=== EXCERPTED TEXT ===

- Film poster

Japanese name
- Kanji: 遙かなる山の呼び声
- Revised Hepburn: Harukanaru yama no Yobigoe
- Directed by: Yoji Yamada
- Written by: Yoji Yamada Yoshitaka Asama
- Produced by: Kiyoshi Shimazu
- Starring: Ken Takakura Chieko Baisho Hidetaka Yoshioka
- Cinematography: Tetsuo Takaha
- Edited by: Iwao Ishii
- Music by: Masaru Sato
- Production company: Shochiku
- Distributed by: Shochiku
- Release dates: 15 March 1980 (Japan); 17 October 1980 (United States);
- Running time: 124 minutes
- Country: Japan
- Language: Japanese

= A Distant Cry from Spring =

A Distant Cry from Spring (遙かなる山の呼び声, Haruka naru yama no yobigoe) is a 1980 Japanese drama film co-written and directed by Yoji Yamada. Set amid Hokkaido's rural landscape, it follows a widowed dairy farmer and her son who are transformed by the arrival of a mysterious drifter with a hidden past.

== Plot ==
In the vast, sparsely populated expanses of Hokkaido, Japan, recently widowed Tamiko Kazami (Chieko Baisho) struggles to maintain her small dairy farm while raising her young son, Takeshi (Hidetaka Yoshioka), on her own. The hard rhythms of farm life, such as milking, haying, feeding cows, repairing equipment, fill her every day.

One stormy night, as Tamiko and Takeshi shelter from thunder in their humble farmhouse, a lone stranger named Kōsaku Tajima (Ken Takakura) knocks at the door seeking refuge. Wary but compassionate, Tamiko allows him to sleep in the barn; during the night, Tajima even helps with a cow's calving. At dawn, he thanks them and quietly disappears.

Months later, likely the following spring, Tajima returns, this time requesting work in exchange for food and lodging. Although initially reticent, Tamiko accepts out of necessity. Tajima proves to be a diligent, self-sufficient worker who gradually becomes indispensable to both farm operations and household life. Young Takeshi forms a close bond with him, seeing in Tajima a caring and stabilizing father-figure.

=== DATA EXTRACT ===

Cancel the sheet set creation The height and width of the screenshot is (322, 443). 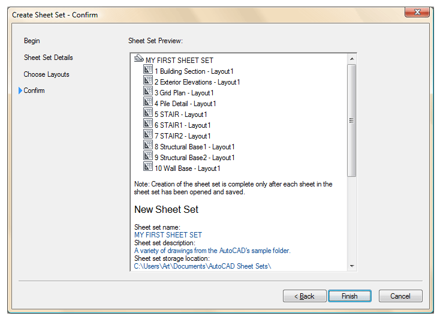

===

*ASSIGNED TASK 1*. Reproduce, word for word, the stretch of the A Distant Cry from Spring article from "A Distant Cry from Spring (遙かなる山の呼び声, Haruka" through "a hidden past.".
*ASSIGNED TASK 2*. Continue the article on the film A Distant Cry from Spring from its last sentence.

*RESPONSE AREA 1*.
A Distant Cry from Spring (遙かなる山の呼び声, Haruka naru yama no yobigoe) is a 1980 Japanese drama film co-written and directed by Yoji Yamada. Set amid Hokkaido's rural landscape, it follows a widowed dairy farmer and her son who are transformed by the arrival of a mysterious drifter with a hidden past.

*RESPONSE AREA 2*.
Their relationship grows not through overt romance but through shared labor, quiet companionship, and mutual healing. Tamiko eventually suffers a slipped disc and must be hospitalized, leaving Tajima to manage the farm with the help of a teenage neighbor, which further deepening his bond with Takeshi and proving his reliability. As feelings deepen, Tajima remains reclusive, sleeping in a separate shed and keeping his distance.

Tamiko is pursued by a man from a wealthier farm who appears to want her as a mistress rather than a wife. She rebuffs his advances, and when he returns with his brothers intending to threaten her, Tajima intervenes. His calm yet resolute defense diffuses the confrontation and even transforms the aggressors into allies.

Tajima's past gradually comes to light: he has been on the run, having killed a man who threatened his wife who committed suicide because of it and been fleeing the law for at least two years. This revelation strains the invisible thread binding the characters. Tajima eventually decides to surrender himself to the authorities, acknowledging his responsibility.

On a train where Tajima prepares to leave for custody and prison, an emotional and restrained Tamiko finally voices her feelings for Tajima, telling him she will wait for him after the four-year prison term.

==Awards and nominations==
5th Hochi Film Awards
- Won: Best Actress - Chieko Baisho

4th Japan Academy Film Prizes
- Won: Best Actor - Ken Takakura (also for Dōran)
- Won: Best Actress - Chieko Baisho (also for Tora-san's Tropical Fever)
- Won: Best Screenplay - Yoji Yamada and Yoshitaka Asama (also for Tora-san's Tropical Fever)
- Won: Best Music Score - Masaru Sato
- Nominated: Best Film
- Nominated: Best Director - Yoji Yamada (also for Tora-san's Tropical Fever)
- Nominated: Best Sound - Hiroshi Nakamura

35th Mainichi Film Awards
- Won: Best Actress - Chieko Baisho

3rd Montreal World Film Festival
- Won: Special Prize of the Jury - Yoji Yamada

== Reception ==
Andrew Saroch of Far East Film compared the film to Minari, as a "heart-warming story with sophistication." He further stated that "as with the best of Japanese cinema, it has that little something indefinable that lifts it above its contemporaries. Another Yamada masterclass." Charles Champlin of Los Angeles Times called the film "a masterful work by a civilized, sensitive and thoughtful craftsman in serene command of his art."